En septembre 2016, Christine Perron a été percutée par un autre participant lors d’une activité de tyrolienne à la Station touristique Duchesnay. La Cour du Québec a ordonné à la Société des établissements de plein air du Québec (Sépaq), qui gère l’endroit, de verser quelque 12 000 $ à sa cliente.

Janie Gosselin Janie Gosselin
La Presse

Après s’être élancée sur la tyrolienne, Mme Perron n’a pas réussi à atteindre la plateforme d’arrivée, restant coincée au milieu du trajet par manque de vitesse. Elle interpelle un patrouilleur, qui se rend sur place. Le participant suivant, Sébastien Perron, n’en a pas conscience et s’élance à son tour. Il percute la femme de plein fouet.

À la suite de cet accident, elle est diagnostiquée avec une commotion cérébrale, une entorse cervicale, une entorse sacro-iliaque, une entorse à une cheville et une contusion à la mâchoire.

Le juge Charles Taschereau, de la division des petites créances de la Cour du Québec, a conclu que la Sépaq avait une responsabilité dans cet accident.

«La présence de branches d’arbres obstruait la vue sur une partie importante du trajet de la tyrolienne et sur la plateforme d’arrivée, note-t-il. La survenance d’un accident comme celui qu’a subi madame Perron apparaissait, dans les conditions qui prévalaient le 17 septembre 2016, parmi les éventualités normalement prévisibles.»

La Sépaq arguait n’avoir commis aucune faute et que les participants connaissaient les risques inhérents à la pratique de l’activité. La Société rejetait aussi la faute sur M. Perron, qui ne se serait pas assuré adéquatement que la voie était libre, contrairement aux consignes de sécurité.

Le juge a rejeté cette théorie. «Le Tribunal a déjà conclu qu’il n’est pas raisonnable d’imposer aux participants, comme monsieur Perron, l’obligation d’interpeller un patrouilleur en l’absence de tout indice permettant de suspecter un problème», écrit-il dans sa décision.

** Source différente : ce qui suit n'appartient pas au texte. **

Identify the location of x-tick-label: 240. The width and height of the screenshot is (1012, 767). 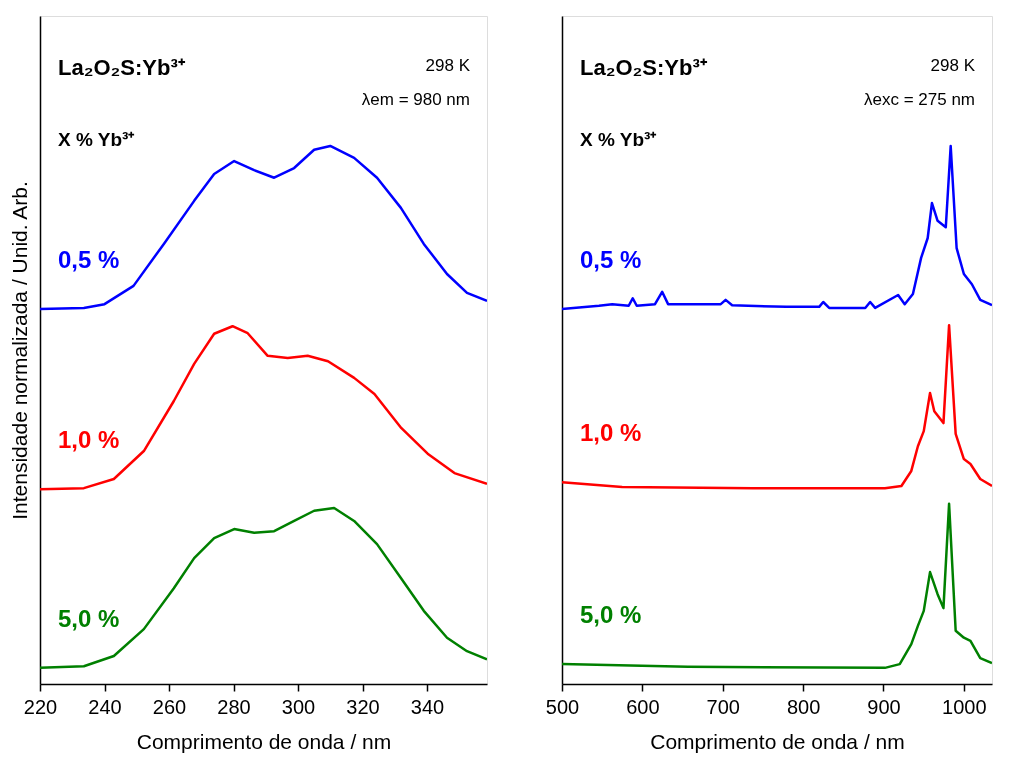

Il ajoute aussi que la possibilité d’être heurté à une telle vitesse par un autre participant ne faisait pas partie des risques raisonnables de l’activité que Mme Perron a acceptés.

Tout de suite après l’impact, Mme Perron a dit avoir perdu le souffle. Elle a eu mal aux genoux et aux chevilles et a eu de la difficulté à ouvrir la bouche. Elle a consulté un médecin deux jours plus tard. Son diagnostic est tombé.

Incapable de se concentrer ou de tolérer le bruit et la lumière, elle a dû s’absenter du travail près de quatre mois. Elle réclamait donc la différence entre son salaire et les prestations reçues de son assurance, le remboursement de frais médicaux et une indemnité pour les kilométrages parcourus pour ses traitements, notamment.

En lui accordant la somme de 12 053,84 $, plus intérêts et frais de justice, le Tribunal a ajouté que la femme subissait toujours les conséquences de l’accident.